The descriptive statistics show that we had no missing data since the recorded sample size, N = 100, is the same as the number of participants that took part in the study. We can also see that the mean value of the dependent variable, VO_{2}max, was 43.63 ml/min/kg (with a standard deviation of 8.57 ml/min/kg), whilst the mean weight of participants was 79.7 kg (with a standard deviation of 15.1 kg), and finally, the mean age of participants was 31.1 years (with a standard deviation of 9.1 years). This suggests that the sample of participants was slightly on the younger side rather than representing the population as a whole, which is useful to know when discussing the generalizability of the findings in your report.
Next, we suggest looking at the Correlations table, as shown below:
Published with written permission from SPSS Statistics, IBM Corporation.
The Correlations table is split into two main parts: (a) the Pearson product-moment correlation coefficients for all your variables – that is, your dependent variable, independent variable, and one or more control variables – as highlighted by the blue rectangle; and (b) the results from the partial correlation where the Pearson product-moment correlation coefficient between the dependent and independent variable has been adjusted to take into account the control variable(s), as highlighted by the red rectangle.
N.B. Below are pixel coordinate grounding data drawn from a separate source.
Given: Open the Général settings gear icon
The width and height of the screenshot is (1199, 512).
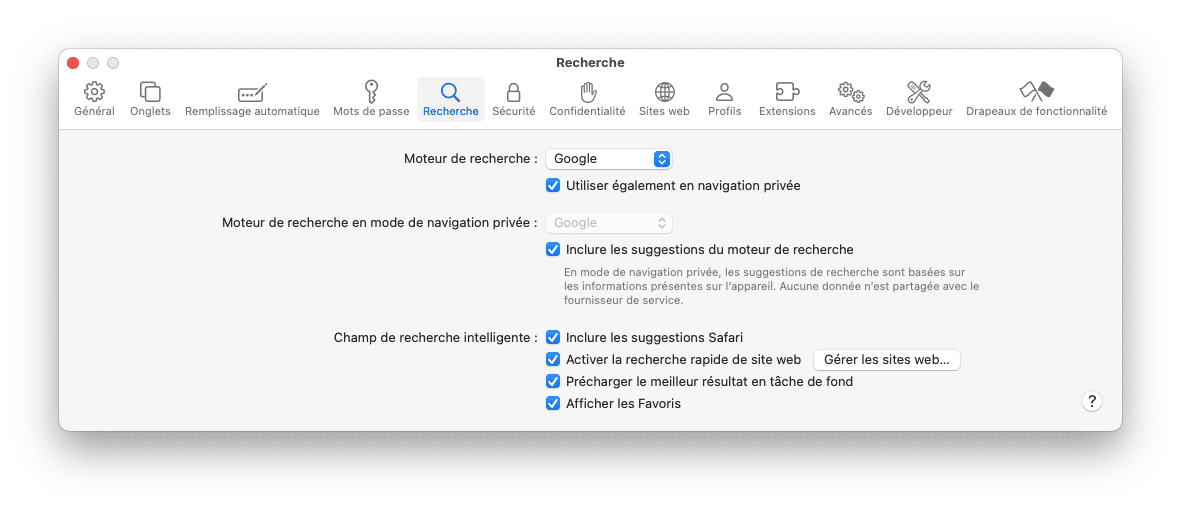Looking at the screenshot, I should click(94, 92).
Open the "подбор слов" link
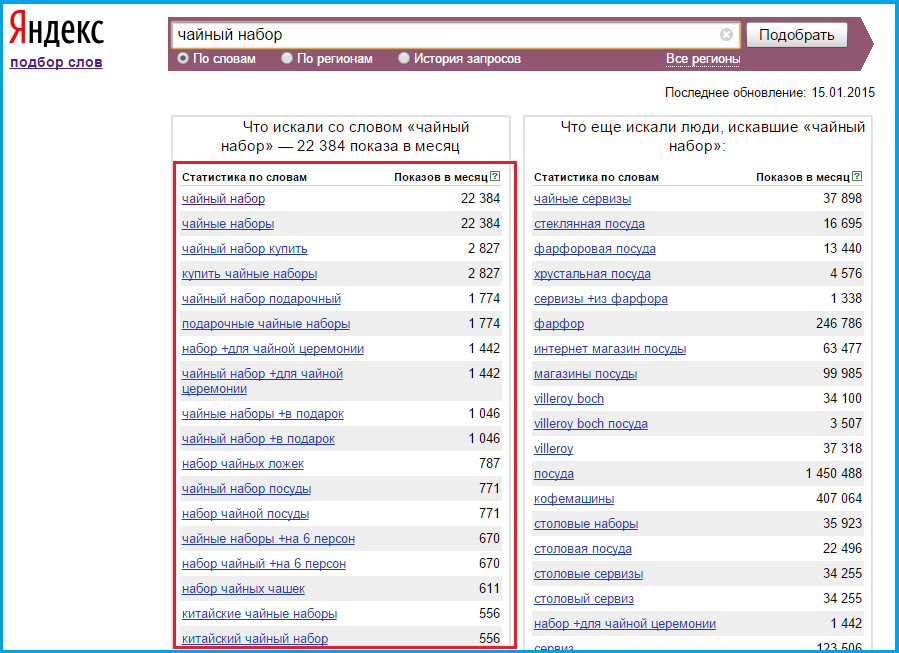 pyautogui.click(x=56, y=62)
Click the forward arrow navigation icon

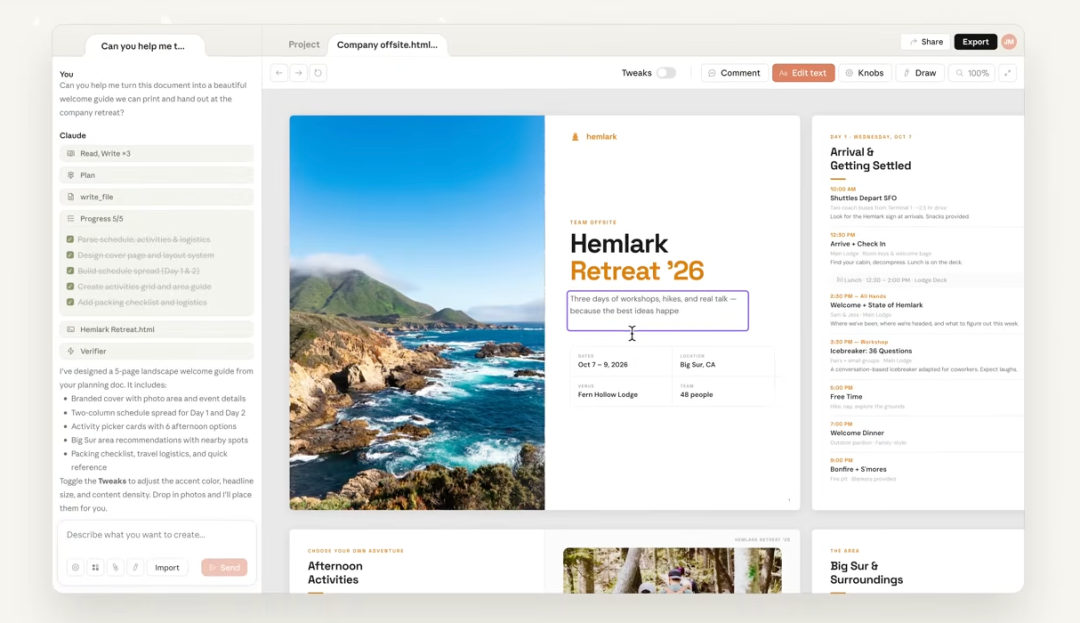[x=298, y=73]
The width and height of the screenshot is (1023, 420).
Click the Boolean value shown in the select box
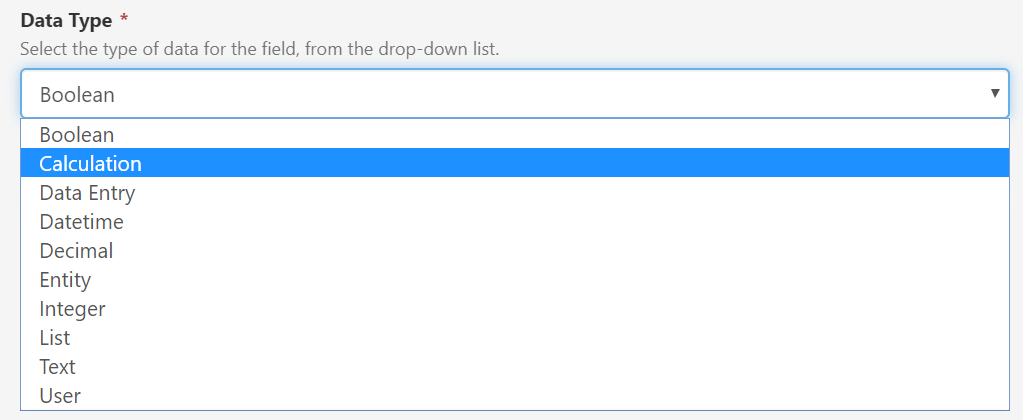[x=77, y=95]
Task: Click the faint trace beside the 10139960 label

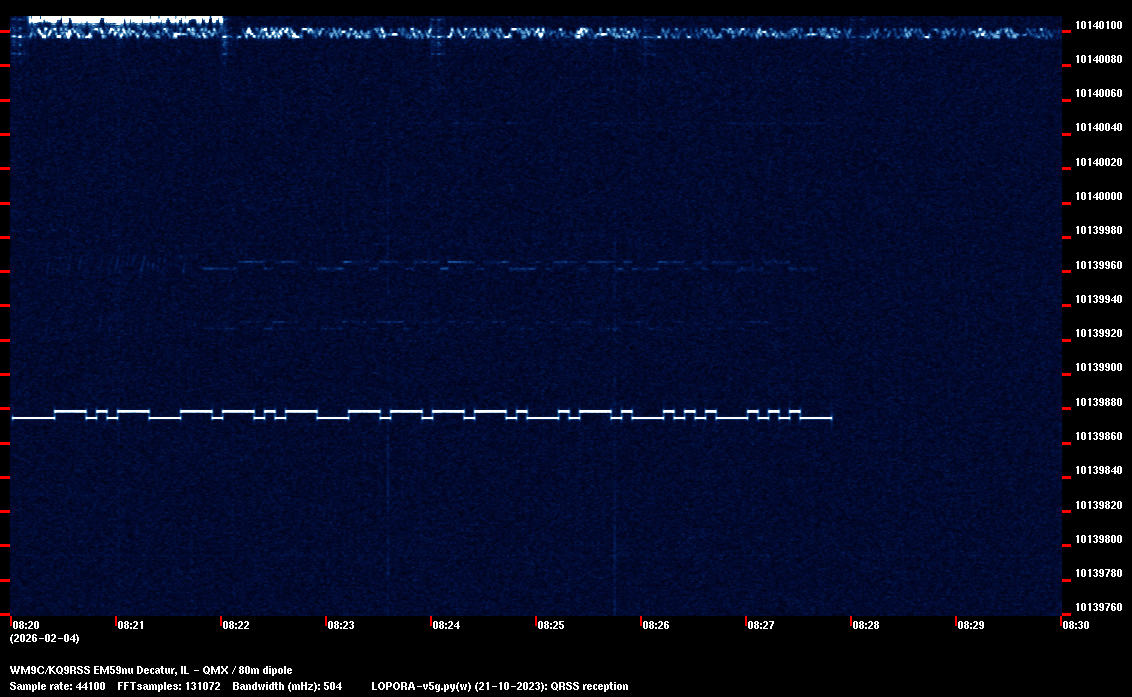Action: 500,266
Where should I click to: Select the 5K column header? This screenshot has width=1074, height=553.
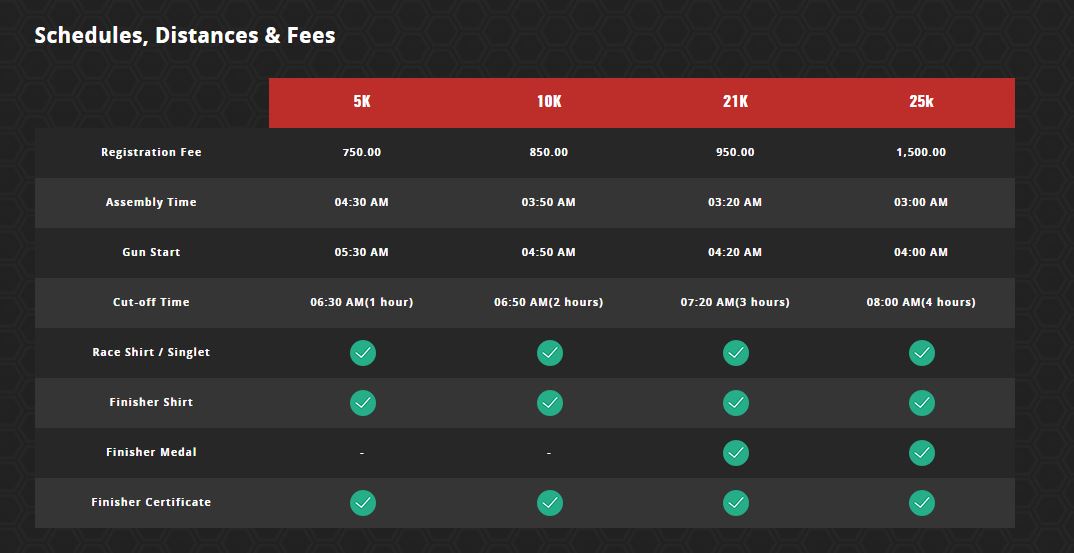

Note: You can always identify the first part of the Correlations table, which contains the Pearson product-moment correlation coefficients for all your variables because this will be labelled "-none-^{a}" in the far left-hand column of the table. These are also known as zero-order correlations. The second part of the table, which presents results of the partial correlation will contain the label of the control variable in the far left-hand column (i.e., in our example, "Age").
The results of the partial correlation highlighted by the red rectangle show that there was a moderate, negative partial correlation between the dependent variable, "VO_{2}max", and independent variable, "weight", whilst controlling for "age", which was statistically significant (r(97) = -.314, n = 100, p = .002). However, when we refer to the Pearson's product-moment correlation – also known as the zero-order correlation – between "VO_{2}max" and "weight", without controlling for "age", as highlighted by the blue rectangle, we can see that there was also a statistically significant, moderate, negative correlation between "VO_{2}max" and "weight" (r(98) = -.307, n = 100, p = .002). This suggests that "age" had very little influence in controlling for the relationship between "VO_{2}max" and "weight".
In our example above, you might present the results as follows:
A partial correlation was run to determine the relationship between an individual's VO_{2}max and weight whilst controlling for age. There was a moderate, negative partial correlation between VO_{2}max (43.63 ± 8.57 ml/min/kg) and weight (79.66 ± 15.09 kg) whilst controlling for age (31.1 ± 9.1 years), which was statistically significant, r(97) = -.314, N = 100, p = .002. However, zero-order correlations showed that there was a statistically significant, moderate, negative correlation between VO_{2}max and weight (r(98) = -.307, n = 100, p < .002), indicating that age had very little influence in controlling for the relationship between VO_{2}max and weight.